The leather-like sheet prepared above was treated in a boiling water bath for 10 minutes to eliminate the polyvinyl alcohol therefrom. The resultant leather-like sheet had a proper flexibility and a relatively high stiffness. That is, the flexural rigidity (flex stiffness) of the leather-like sheet was approximately the same as that of natural cowhide used as shoe leather.

After standing in an atmosphere having a temperature of 20° C and a relative humidity of 60% for 24 hours, the leather-like sheet obtained a relative large moisture content of 3.6 mg/cm2.

For comparison, a commercial artificial leather comprising a non-woven fabric consisting of nylon 6 fibers as a substratum sheet, was left standing in the same method as mentioned above. The commercial artificial leather obtained had a small moisture content of 0.6 mg/cm2.

In order to provide an artificial leather having a grain side layer, a solution of 25% by weight of polyurethane in dimethyl formamide was applied by a knife coater onto a surface of the leather-like sheet. Said leather-like sheet thus coated was then immersed in a water bath in order to coagulate the polyurethane from the solution.
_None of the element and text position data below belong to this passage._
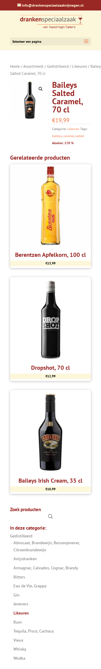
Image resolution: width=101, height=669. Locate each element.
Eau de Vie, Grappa (29, 585)
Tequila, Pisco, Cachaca (33, 631)
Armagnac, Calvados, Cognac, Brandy (45, 567)
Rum (17, 622)
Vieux (18, 640)
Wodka (19, 658)
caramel (68, 136)
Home (15, 66)
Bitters (19, 577)
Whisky (19, 649)
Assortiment (33, 66)
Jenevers (20, 604)
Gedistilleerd (58, 66)
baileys (57, 136)
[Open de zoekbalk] (50, 516)
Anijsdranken (25, 558)
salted (79, 136)
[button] (41, 89)
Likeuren (79, 66)
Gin (16, 595)
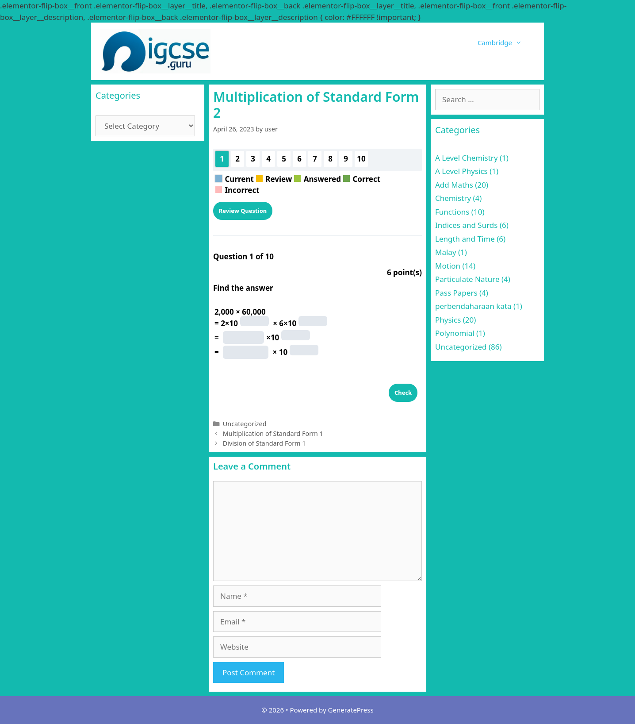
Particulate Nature (467, 279)
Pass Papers (456, 293)
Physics (448, 320)
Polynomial (454, 333)
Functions (452, 212)
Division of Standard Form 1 (264, 443)
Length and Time (465, 239)
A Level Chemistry (466, 158)
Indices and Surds (466, 225)
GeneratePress (351, 709)
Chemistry (453, 198)
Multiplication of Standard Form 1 (273, 433)
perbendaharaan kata (473, 306)
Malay (445, 252)
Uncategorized (245, 424)
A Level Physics (461, 171)
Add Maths (454, 185)
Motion (447, 266)
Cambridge (506, 42)
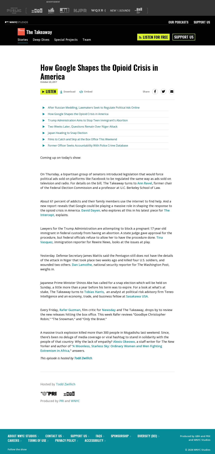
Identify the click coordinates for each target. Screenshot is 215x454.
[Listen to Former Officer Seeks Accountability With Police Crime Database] (45, 146)
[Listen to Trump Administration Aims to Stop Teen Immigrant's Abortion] (45, 120)
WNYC (75, 401)
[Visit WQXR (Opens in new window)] (98, 10)
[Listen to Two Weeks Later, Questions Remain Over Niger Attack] (45, 127)
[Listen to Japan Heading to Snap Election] (45, 133)
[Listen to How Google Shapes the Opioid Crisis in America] (49, 92)
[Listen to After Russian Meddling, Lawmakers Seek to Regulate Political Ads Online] (45, 108)
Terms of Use (38, 440)
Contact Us (54, 436)
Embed (85, 91)
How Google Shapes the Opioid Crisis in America (78, 114)
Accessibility (95, 440)
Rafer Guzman (69, 310)
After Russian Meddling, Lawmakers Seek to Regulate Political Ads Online (94, 107)
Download (67, 91)
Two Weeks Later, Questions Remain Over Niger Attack (82, 126)
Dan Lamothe (82, 265)
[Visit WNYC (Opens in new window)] (37, 10)
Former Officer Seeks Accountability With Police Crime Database (88, 145)
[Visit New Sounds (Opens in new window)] (120, 10)
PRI (61, 401)
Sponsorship (121, 436)
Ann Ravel (144, 183)
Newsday (109, 310)
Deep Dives (41, 39)
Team (86, 39)
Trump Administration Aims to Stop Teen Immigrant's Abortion (88, 120)
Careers (14, 440)
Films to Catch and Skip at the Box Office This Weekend (82, 139)
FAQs (100, 436)
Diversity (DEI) (148, 436)
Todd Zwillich (83, 358)
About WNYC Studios (23, 436)
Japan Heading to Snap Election (67, 133)
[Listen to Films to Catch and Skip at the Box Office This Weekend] (45, 139)
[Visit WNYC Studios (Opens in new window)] (64, 10)
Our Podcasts (178, 22)
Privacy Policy (66, 440)
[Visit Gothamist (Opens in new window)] (51, 11)
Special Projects (66, 39)
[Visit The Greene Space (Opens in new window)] (138, 11)
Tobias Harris (94, 292)
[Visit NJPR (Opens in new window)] (80, 10)
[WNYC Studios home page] (20, 22)
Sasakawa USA (137, 296)
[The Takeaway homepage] (22, 32)
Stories (23, 39)
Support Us (202, 22)
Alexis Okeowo (124, 342)
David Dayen (90, 210)
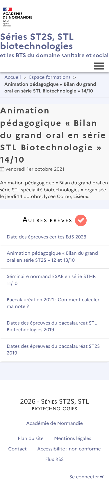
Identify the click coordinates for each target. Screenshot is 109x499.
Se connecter (86, 477)
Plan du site (30, 438)
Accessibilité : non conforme (69, 449)
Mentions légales (72, 438)
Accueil (12, 77)
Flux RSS (54, 459)
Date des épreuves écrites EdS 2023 (46, 237)
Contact (17, 449)
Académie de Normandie (54, 423)
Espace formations (49, 77)
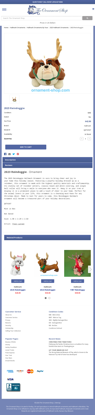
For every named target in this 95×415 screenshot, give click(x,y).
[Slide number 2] (49, 298)
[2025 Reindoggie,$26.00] (17, 263)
The resultant artificial leather having a grain side layer consisting of the polyurethane was usable as shoe leather and had the following properties.
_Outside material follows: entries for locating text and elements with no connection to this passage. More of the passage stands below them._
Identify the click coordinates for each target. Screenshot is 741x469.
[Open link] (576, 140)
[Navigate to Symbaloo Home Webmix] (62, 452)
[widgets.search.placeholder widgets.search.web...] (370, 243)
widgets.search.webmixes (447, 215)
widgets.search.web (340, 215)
______________________________________Proportion in weight of polyurethaneto non-woven fabric     60/40Weight                  650 g/m2Thickness               1.5 mmTensile strength        0.54 kg/mm2Breaking elongation     45%Softness                15mm______________________________________ Note: The softness was measured by way of the Cantilever test provided in ASTM D-1388-64.
EXAMPLE 2

A cellulose solution prepared by a cuprammonium process was extruded through a spinneret having 50 spinning orifices, into a coagulating water bath. 50 cuprammonium rayon filaments each having a denier of 0.07 were obtained in the water bath. The filaments were withdrawn from the water bath and dried in a dryer under a tension of 1 g/denier at a temperature of 95° C so that the filaments spontaneously adhered to each other without adhesive to form a filament bundle. The bundle thus obtained had a denier of 3.5 and was composed of 50 filaments adhered to each other without an adhesive, each filament having a denier of 0.07. By the press-bending test, it was determined that the filament bundle had a flexural rigidity (flex stiffness) of 20 mg/100 denier, which allows the individual filaments in the bundle to be released from said adhesion by hand-rubbing the bundle.
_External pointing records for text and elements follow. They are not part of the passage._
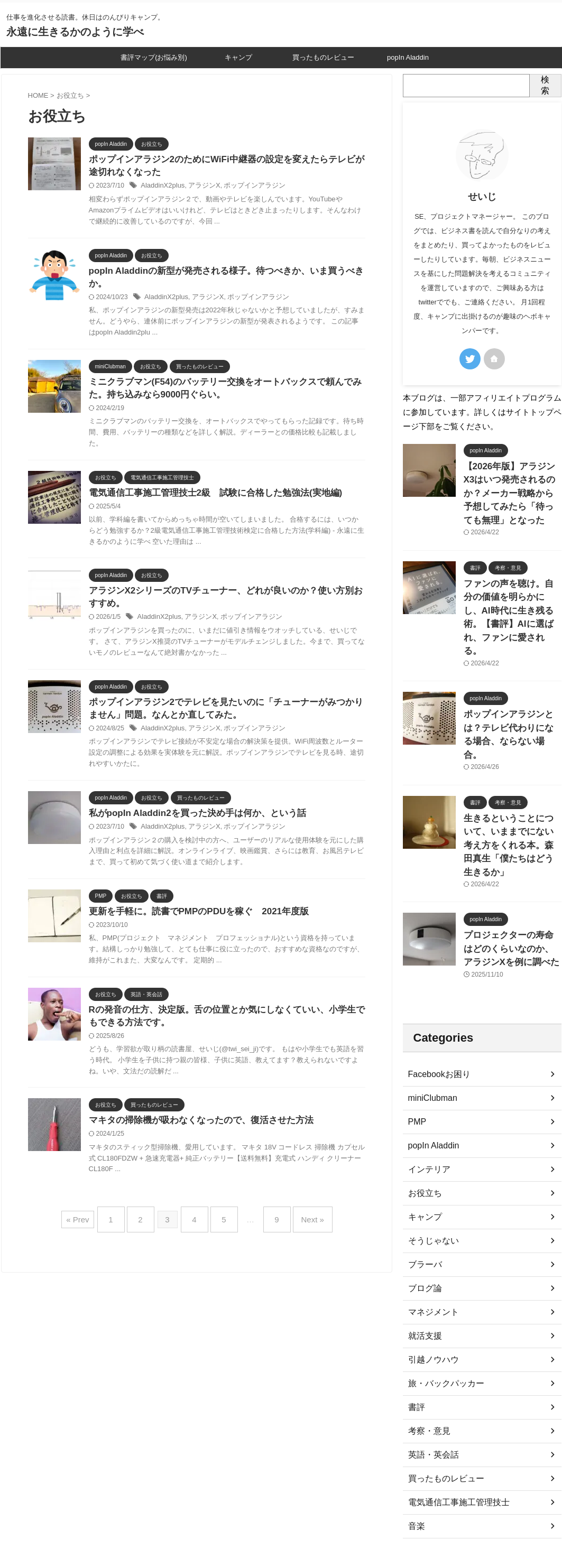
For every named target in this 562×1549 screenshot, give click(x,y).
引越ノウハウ (430, 1264)
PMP (416, 1026)
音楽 (415, 1430)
The filament bundles thus produced were immersed in a solution of 10% by weight of a copolymer CM-4000, which is a trade mark of a nylon 6-nylon 66 - nylon 612 copolymer made by Toray Industries Inc., in methyl alcohol, and were then squeezed and dried so that said filament bundles were impregnated with 0.5% of the copolymer based on the weight of the filament bundles. The filament bundles thus sized were crimped by means of a stuffing box, with a crimp number of 12 crimps/inch. The crimped filament bundles were cut into pieces 5.1 cm long. in order to provide staple fibers, each consisting of a fibrous bundle.

The staple fibers were converted into a non-woven fabric having a weight of 600 g/m2 by means of a carding engine, a cross-layer and a needle-punching machine. The non-woven fabric was immersed in a solution of 10% by weight of a polyurethane in dimethyl formamide, squeezed by a mangle so that the non-woven fabric was impregnated with 400 % of the polyurethane solution based on the weight of the non-woven fabric, and was then immersed in a water bath in order to coagulate the polyurethane from the solution, and was dried at a temperature of 70° C. The thus dried non-woven fabric was sliced by a slicer to form three sheets, each having a weight of approximately 200 g/m. The sheets were immersed methyl alcohol to remove the copolymer therefrom.

The sheets thus treated were thinly coated with a solution of 25% by weight of polyurethane in dimethylformamide, were immersed in a water bath to coagulate the polyurethane from the solution, and were then dried. The dried sheets were buffed resulting in three leather-like sheets having a suede-like surface.

The above leather-like sheets had the following properties.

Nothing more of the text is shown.